Simon Templar looked up from the frying pan in which six mountain trout were developing a crisp golden tan. Above the gentle sputter of grease, the sound of feet on dry pine needles crackled through the cabin window.

It didn’t cross his mind that the sound carried menace, for it was twilight in the Sierras, and the dusky calm stirred only with the rustlings of nature at peace.

The Saint also was at peace. In spite of everything his enemies would have said, there actually were times when peace was the main preoccupation of that fantastic freebooter; when hills and blue sky were high enough adventure, and baiting a hook was respite enough from baiting policemen or promoters. In such a mood he had jumped at the invitation to join a friend in a week of hunting and fishing in the High Sierras — a friend who had been recalled to town on urgent business almost as soon as they arrived, leaving the Saint in by no means melancholy solitude, for Simon Templar could always put up with his own company.

The footsteps came nearer with a kind of desperate urgency. Simon moved the frying pan off the flames and flowed, rather than walked, to where he could see through windows in two directions.

A man came out of the pines. He was traveling on the short side of a dead run, but straining with every gasping breath to step up his speed. He came, hatless and coatless, across the pine-carpeted clearing toward the cabin door.

He burst through it, and in spite of his relaxation the Saint felt a kind of simmer of anticipating approval. If his solitude had to be intruded on, this was the way it should happen. Unannounced. At a dead run.

The visitor slammed the door, shot the bolt, whirled around, and seemed about to fold in the middle. He saw the Saint. His jaw sagged, swung adrift on its hinges for a moment, then imitated a steel trap.

After the sharp click of his teeth, he said, “How did you get in here? Where’s Dawn?”

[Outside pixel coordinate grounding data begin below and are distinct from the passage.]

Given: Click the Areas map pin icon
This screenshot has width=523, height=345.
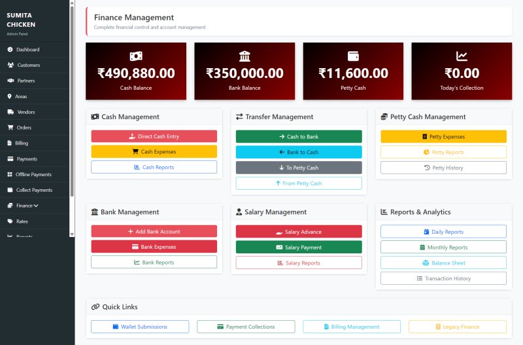Looking at the screenshot, I should coord(10,96).
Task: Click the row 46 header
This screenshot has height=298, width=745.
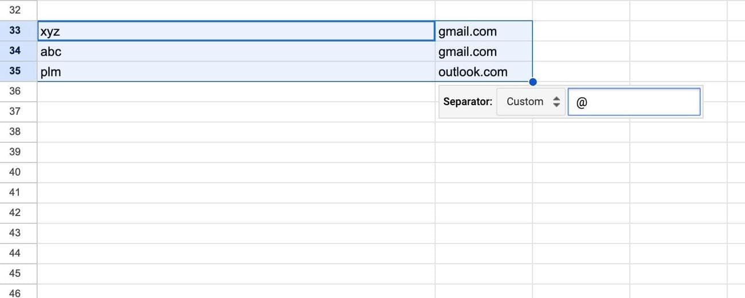Action: click(15, 293)
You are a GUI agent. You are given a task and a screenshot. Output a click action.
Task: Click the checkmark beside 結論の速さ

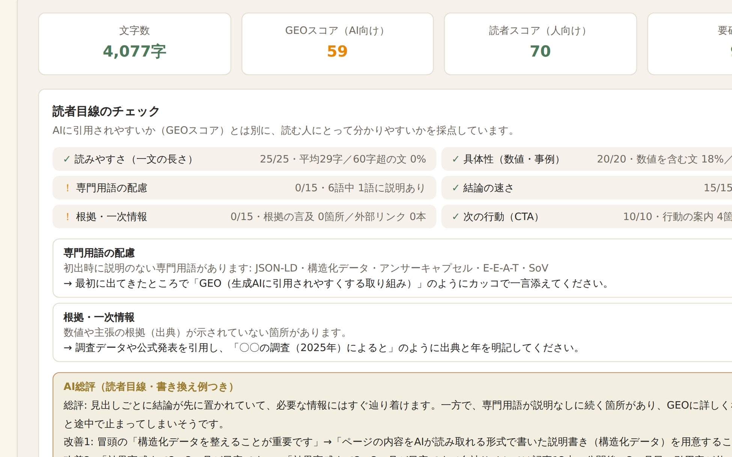(x=456, y=188)
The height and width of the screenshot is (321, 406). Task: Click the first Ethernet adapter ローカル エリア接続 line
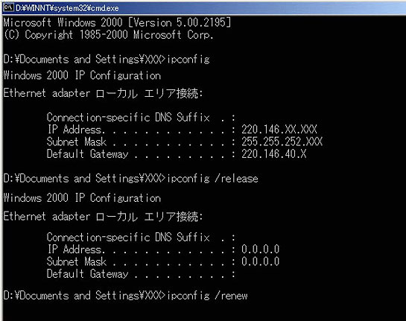[x=103, y=93]
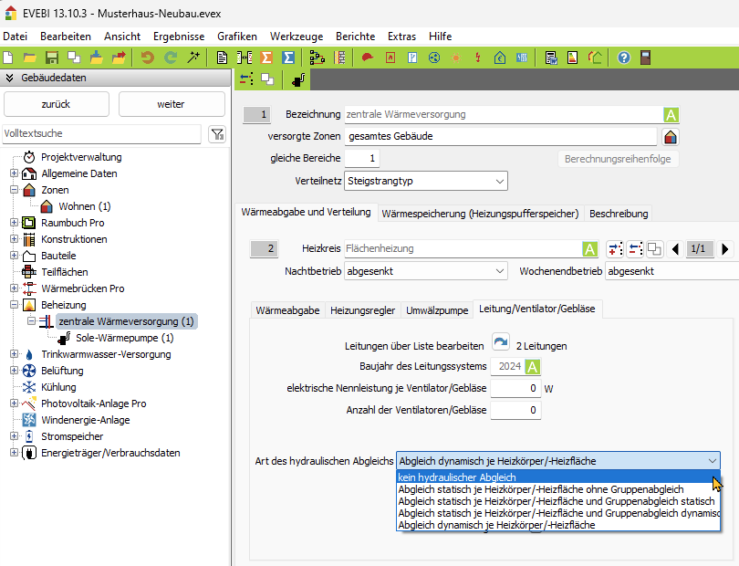Click the filter icon beside Volltextsuche

[217, 134]
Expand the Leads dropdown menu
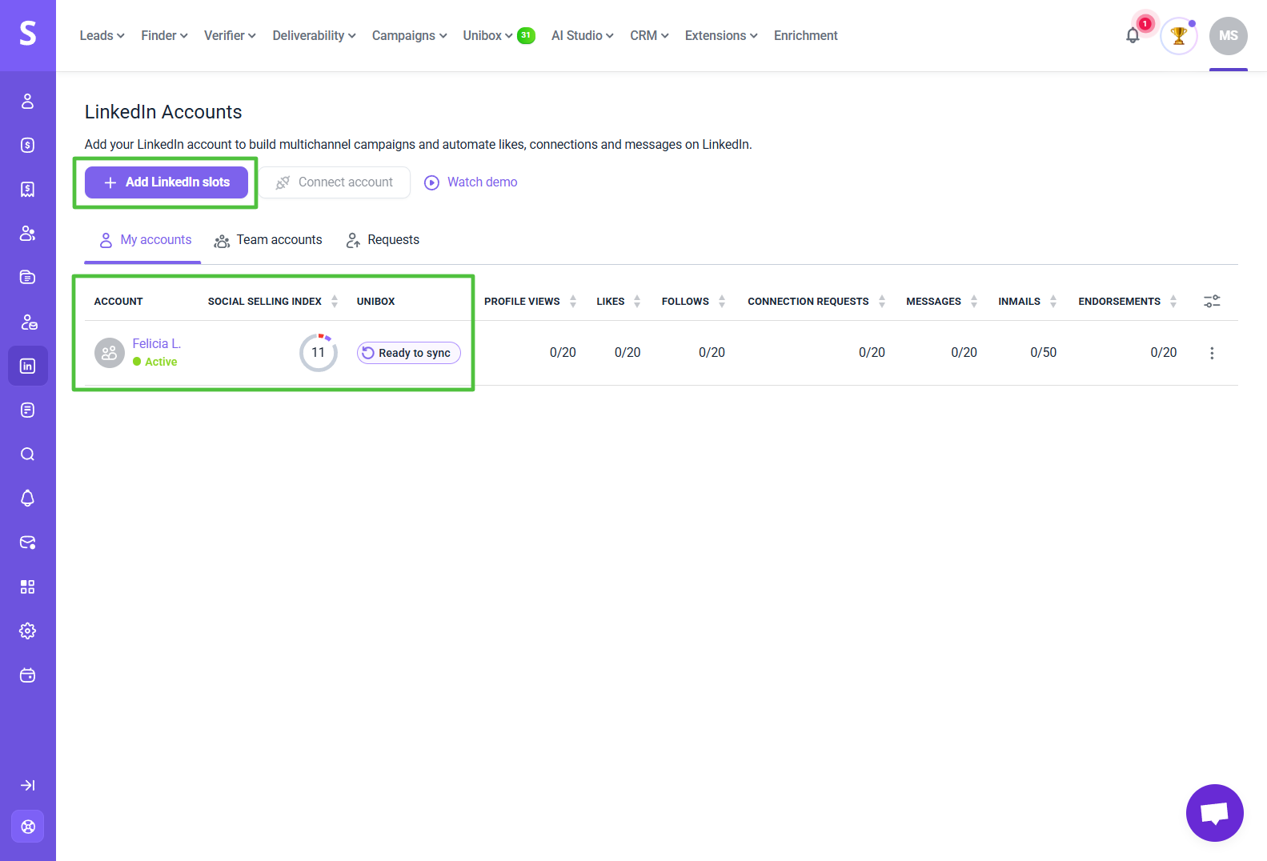1267x861 pixels. 102,36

“Dawn?” Simon echoed lazily. “If you’re referring to the rosy-fingered goddess who peels away the darkness each morning, she’s on the twelve-hour shift, chum. She’ll be around at the regular time.”

“I never dreamed you here,” the man said. “Who are you?”

“You dropped a word,” the Saint said. “ ‘I never dreamed you were here’ makes more sense.”

“Nuts, brother. You’re part of my dream, and I never saw you before. You don’t even have a name. All the others have, complete with backgrounds. But I can’t place you. Funny... Look here, you’re not real, are you?”

“The last time I pinched myself, I yelped.”

“This is crazy,” the man muttered.

He walked across the pine floor to within a couple of feet of the Saint. He was breathing easier now, and the Saint examined him impassively.

He was big, only a shade under the Saint’s six feet two, with sandy hair, a square jaw, and hard brown eyes.